Here, the outer loop will execute $ n $ times, but the execution of inner loop depends upon the value of $ i $.

  • When $ i = 1 $ inner loop will execute $ n $ times.
  • When $ i = 2 $ inner loop will execute $ \frac{n}{2} $ times.
  • When $ i = 3 $ inner loop will execute $ \frac{n}{3} $ times.

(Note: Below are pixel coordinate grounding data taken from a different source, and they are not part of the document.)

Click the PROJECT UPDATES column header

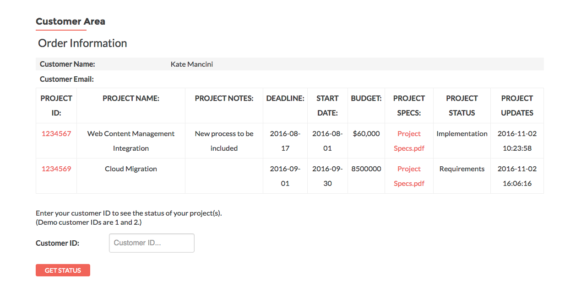(x=517, y=106)
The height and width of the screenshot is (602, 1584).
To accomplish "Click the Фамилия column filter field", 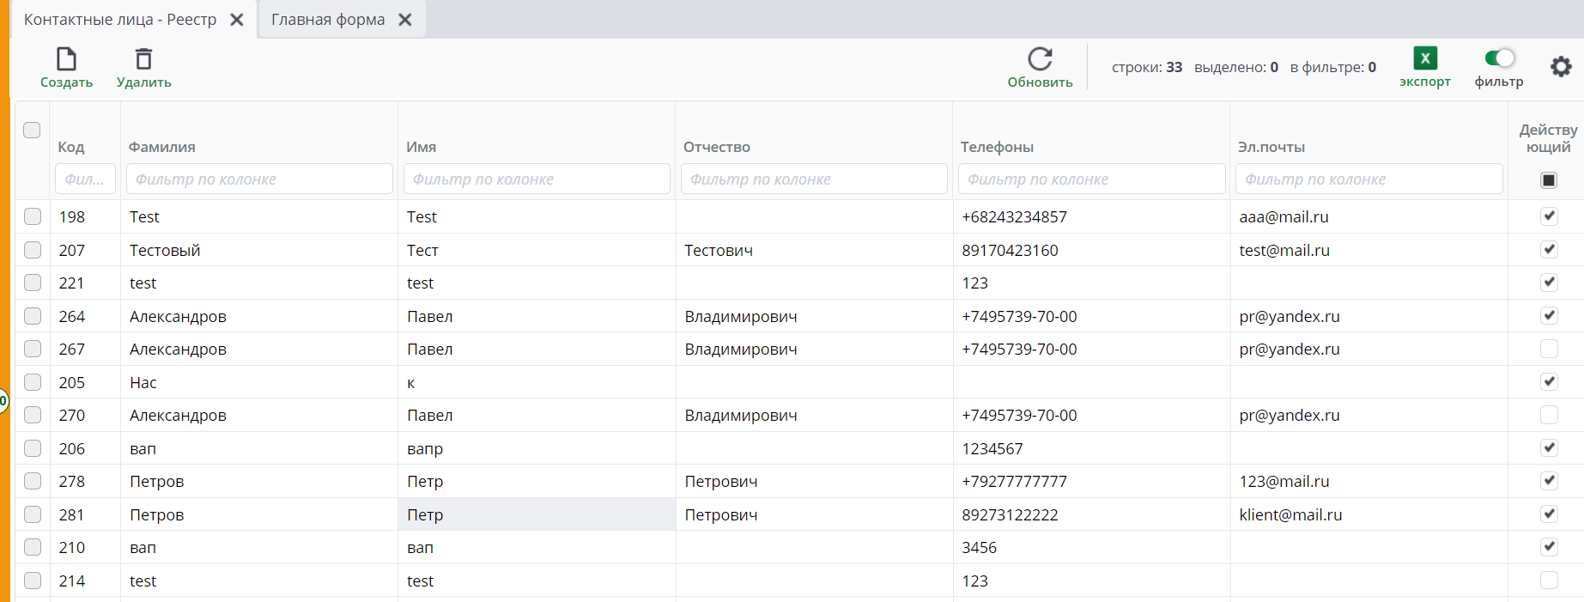I will (x=259, y=179).
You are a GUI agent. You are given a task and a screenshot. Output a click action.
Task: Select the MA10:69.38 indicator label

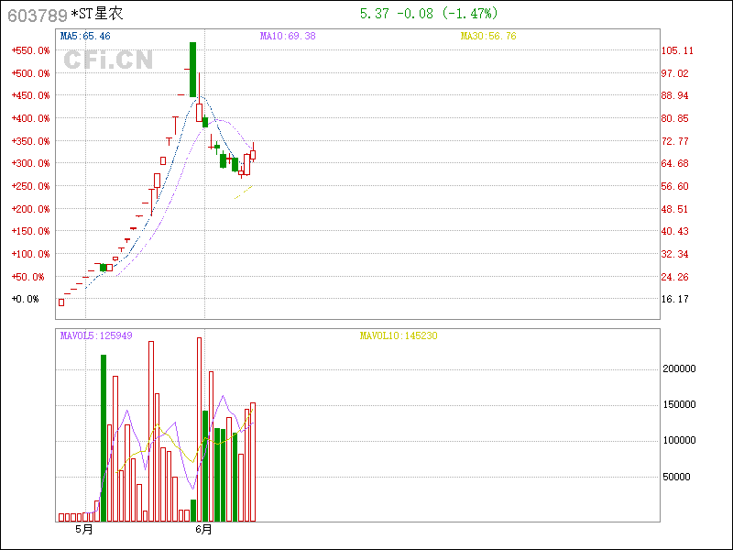tap(288, 36)
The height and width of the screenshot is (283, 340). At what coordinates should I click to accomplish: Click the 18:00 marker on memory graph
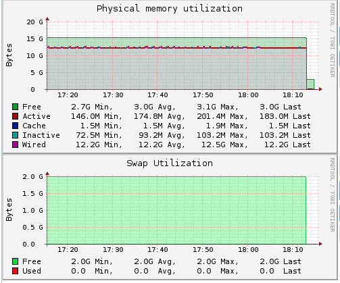point(248,95)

    $ \vdots \ \ \ \ \ \ \ \ \ \ \ \ \ \ \vdots \ \ \ \ \ \ \ \ \ \ \ \ \ \ \ \vdots $
  • When $ i = n $ inner loop will execute $ 1 $ time

So complexity will be given by
$$ \begin{align} T(n) &= \frac{n}{1} + \frac{n}{2} + \frac{n}{3} + \cdots + \frac{n}{n}\\ \\ &= n \left( 1 + \frac{1}{2} + \frac{1}{3} + \cdots + \frac{1}{n} \right) \\\\ &= n \sum_{k = 1}^{n} { \frac{1}{k} } \end {align} $$ I am not able to solve $ \sum_{k=1}^{n} \frac{1}{k} $. Upon searching I found that it is the $ n^{th} $ Harmonic number ( $ H_n $), but couldn't find any closed formula for it. How can I proceed further to calculate $ T(n) $?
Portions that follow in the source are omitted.